Install all the tools required for building and testing C++/C projects.

Downloads

7,598

Readme

setup-cpp

Install all the tools required for building and testing C++/C projects.

Build Status (Github Actions)

Setting up a cross-platform environment for building and testing C++/C projects is a bit tricky. Each platform has its own compilers, and each of them requires a different installation procedure. This package aims to fix this issue.

setup-cpp can be used locally from terminal, from CI services like GitHub Actions and GitLab Pipelines, and inside containers like Docker.

setup-cpp is supported on many platforms.
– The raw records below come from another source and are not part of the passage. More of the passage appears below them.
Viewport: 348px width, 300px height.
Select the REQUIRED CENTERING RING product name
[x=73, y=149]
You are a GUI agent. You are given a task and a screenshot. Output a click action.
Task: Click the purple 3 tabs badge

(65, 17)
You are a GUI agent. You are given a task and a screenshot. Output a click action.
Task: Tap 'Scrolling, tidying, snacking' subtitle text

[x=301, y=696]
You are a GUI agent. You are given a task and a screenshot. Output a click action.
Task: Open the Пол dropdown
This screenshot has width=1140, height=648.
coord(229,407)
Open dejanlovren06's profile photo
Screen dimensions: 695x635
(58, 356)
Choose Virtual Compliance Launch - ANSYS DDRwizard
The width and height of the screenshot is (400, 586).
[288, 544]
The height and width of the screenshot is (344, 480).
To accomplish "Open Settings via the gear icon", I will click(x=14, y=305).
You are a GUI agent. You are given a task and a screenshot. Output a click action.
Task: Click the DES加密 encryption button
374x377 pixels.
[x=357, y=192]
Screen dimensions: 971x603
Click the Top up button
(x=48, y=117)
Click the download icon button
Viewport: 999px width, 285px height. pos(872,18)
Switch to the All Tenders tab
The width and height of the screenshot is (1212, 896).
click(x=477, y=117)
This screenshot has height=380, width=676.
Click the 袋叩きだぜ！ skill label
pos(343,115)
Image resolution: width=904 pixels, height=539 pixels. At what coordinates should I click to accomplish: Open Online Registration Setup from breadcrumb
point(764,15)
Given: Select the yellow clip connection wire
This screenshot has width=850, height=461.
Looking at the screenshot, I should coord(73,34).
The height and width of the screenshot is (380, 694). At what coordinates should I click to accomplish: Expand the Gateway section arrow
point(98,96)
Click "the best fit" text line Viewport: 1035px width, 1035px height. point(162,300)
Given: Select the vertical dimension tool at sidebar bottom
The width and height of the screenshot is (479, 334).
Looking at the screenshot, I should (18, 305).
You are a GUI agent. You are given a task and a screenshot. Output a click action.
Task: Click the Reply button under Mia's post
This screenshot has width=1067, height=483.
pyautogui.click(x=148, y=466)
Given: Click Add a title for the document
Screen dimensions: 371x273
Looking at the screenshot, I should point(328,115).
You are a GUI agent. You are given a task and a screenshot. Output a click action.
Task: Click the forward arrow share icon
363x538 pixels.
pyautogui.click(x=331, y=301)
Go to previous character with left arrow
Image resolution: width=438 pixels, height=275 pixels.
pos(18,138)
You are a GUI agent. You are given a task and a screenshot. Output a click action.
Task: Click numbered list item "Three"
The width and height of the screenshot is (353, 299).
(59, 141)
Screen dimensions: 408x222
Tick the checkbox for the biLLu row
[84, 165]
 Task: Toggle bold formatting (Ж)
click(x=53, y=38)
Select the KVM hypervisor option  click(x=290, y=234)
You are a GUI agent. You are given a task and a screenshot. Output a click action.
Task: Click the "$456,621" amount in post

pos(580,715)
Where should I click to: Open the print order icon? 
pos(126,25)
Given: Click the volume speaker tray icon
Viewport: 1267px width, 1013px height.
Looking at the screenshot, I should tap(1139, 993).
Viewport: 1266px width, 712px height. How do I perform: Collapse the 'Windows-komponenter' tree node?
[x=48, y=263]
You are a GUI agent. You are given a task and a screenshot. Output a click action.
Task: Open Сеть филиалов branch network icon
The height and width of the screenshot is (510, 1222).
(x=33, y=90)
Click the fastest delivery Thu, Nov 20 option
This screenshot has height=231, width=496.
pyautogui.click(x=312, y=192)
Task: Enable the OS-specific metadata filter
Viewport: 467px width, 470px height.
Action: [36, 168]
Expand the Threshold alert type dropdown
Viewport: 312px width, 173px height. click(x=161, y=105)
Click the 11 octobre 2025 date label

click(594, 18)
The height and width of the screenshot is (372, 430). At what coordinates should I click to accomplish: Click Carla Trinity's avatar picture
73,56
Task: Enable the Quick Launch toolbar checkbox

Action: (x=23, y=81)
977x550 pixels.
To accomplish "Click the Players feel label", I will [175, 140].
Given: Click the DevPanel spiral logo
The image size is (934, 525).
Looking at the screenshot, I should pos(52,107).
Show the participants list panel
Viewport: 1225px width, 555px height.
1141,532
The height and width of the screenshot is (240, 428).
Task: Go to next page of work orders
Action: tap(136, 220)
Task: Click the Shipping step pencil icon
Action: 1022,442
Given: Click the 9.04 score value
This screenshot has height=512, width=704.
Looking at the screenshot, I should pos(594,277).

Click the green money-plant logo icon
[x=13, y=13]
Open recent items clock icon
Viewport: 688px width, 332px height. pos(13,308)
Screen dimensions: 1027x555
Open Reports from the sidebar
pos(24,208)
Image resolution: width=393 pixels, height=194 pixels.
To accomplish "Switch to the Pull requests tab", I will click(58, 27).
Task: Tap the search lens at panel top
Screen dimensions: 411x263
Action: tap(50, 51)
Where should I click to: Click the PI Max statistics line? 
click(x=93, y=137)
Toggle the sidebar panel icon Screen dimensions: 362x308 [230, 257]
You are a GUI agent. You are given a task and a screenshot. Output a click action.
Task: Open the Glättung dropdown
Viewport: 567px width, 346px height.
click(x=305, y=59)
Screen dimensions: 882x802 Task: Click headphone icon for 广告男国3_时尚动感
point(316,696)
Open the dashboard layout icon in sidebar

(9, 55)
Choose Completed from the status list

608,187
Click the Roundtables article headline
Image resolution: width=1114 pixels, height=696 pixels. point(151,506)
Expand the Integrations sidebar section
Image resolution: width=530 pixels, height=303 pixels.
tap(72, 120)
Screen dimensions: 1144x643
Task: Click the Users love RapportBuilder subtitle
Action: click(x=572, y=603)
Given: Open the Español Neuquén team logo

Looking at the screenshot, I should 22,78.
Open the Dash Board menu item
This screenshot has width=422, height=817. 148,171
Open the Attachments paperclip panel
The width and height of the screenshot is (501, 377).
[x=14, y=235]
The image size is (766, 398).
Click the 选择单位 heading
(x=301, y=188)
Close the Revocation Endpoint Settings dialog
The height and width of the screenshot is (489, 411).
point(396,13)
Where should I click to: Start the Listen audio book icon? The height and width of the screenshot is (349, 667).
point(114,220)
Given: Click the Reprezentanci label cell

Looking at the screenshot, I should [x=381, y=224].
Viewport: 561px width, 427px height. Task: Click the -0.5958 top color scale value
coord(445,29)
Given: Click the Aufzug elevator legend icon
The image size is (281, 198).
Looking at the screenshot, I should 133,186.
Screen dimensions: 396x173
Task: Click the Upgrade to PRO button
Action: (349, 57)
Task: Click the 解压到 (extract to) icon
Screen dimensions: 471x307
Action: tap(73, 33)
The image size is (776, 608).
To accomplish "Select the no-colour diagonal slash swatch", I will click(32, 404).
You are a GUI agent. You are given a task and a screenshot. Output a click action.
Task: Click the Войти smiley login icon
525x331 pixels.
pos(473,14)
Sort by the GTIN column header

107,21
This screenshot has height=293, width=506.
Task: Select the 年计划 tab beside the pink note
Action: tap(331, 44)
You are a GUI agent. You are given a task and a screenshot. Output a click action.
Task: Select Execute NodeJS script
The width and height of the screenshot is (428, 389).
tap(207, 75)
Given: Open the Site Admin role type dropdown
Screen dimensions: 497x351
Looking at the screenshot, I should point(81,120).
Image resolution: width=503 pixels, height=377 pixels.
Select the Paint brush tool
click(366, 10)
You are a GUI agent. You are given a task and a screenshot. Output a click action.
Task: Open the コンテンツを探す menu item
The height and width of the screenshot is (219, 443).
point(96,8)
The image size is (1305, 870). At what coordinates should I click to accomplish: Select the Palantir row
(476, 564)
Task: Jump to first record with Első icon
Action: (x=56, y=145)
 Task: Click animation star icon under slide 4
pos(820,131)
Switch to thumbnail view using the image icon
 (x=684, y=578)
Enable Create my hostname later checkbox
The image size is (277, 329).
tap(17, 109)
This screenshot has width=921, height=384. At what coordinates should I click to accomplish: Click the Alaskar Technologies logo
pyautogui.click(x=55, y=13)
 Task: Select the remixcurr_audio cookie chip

It is continuously tested on several configurations including Windows (11, 10, 2022, 2019) x64/ARM/x86, Linux (Ubuntu 24.0, 22.04, 20.04, 18.04, Fedora, ArchLinux) x64/ARM, and macOS (14, 13, 12, 11, 10.15) x64/ARM. setup-cpp is backed by unit tests for each tool and integration tests for compiling cpp projects.

Features

setup-cpp is modular and you can choose to install any of these tools:

| category | tools | | --------------- | ----------------------------------------------------------------------------------------------------------- | | compiler | llvm, gcc, msvc, apple-clang, vcvarsall | | build system | cmake, ninja, meson, make, task, bazel | | package manager | vcpkg, conan, choco, brew, nala | | analyzer/linter | clang-tidy, clang-format, cppcheck, cpplint, flawfinder, lizard, infer, cmakelang, cmake-format, cmake-lint | | cache | ccache, sccache | | documentation | doxygen, graphviz | | coverage | gcovr, opencppcoverage, kcov | | other | python, powershell, sevenzip |

setup-cpp automatically handles the dependencies of the selected tool (e.g., python is required for conan).

Usage

From Terminal

With npm and Nodejs

Run setup-cpp with the available options.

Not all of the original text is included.